§ Task goal
Your answer should consist of the lines in the data below that contain "agent".

§ Information
———
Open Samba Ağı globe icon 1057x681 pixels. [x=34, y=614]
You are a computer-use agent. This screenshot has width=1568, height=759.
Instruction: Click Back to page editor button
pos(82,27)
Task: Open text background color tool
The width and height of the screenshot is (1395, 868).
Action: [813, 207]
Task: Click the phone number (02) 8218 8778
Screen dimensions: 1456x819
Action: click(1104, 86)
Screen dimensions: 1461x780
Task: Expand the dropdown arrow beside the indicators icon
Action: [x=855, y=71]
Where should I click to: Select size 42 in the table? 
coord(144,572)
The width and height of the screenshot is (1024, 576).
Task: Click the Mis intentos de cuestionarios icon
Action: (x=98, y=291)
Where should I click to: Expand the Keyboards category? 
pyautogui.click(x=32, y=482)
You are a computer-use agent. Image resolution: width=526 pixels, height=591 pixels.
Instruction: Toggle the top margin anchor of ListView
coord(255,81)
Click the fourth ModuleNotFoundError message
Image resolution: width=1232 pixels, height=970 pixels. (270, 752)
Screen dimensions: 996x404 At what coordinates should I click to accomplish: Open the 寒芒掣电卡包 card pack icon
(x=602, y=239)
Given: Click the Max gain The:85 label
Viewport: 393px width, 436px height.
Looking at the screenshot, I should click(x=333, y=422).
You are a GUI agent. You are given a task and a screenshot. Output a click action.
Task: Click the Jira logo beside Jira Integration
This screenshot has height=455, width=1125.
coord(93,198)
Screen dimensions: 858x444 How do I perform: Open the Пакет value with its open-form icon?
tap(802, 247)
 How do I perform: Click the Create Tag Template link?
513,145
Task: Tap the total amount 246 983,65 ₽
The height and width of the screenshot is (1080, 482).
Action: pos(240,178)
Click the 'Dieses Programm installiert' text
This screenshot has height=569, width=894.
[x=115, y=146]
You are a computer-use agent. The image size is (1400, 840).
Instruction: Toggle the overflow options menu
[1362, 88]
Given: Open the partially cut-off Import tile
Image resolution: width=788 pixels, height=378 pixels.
———
§ Solution below
You are a computer-use agent. This screenshot has width=1568, height=759.
You are a computer-use agent. Image resolution: width=526 pixels, height=591 pixels.
You are a GUI agent. You are given a task and a screenshot. Output a click action.
You are a computer-use agent. The image size is (1400, 840).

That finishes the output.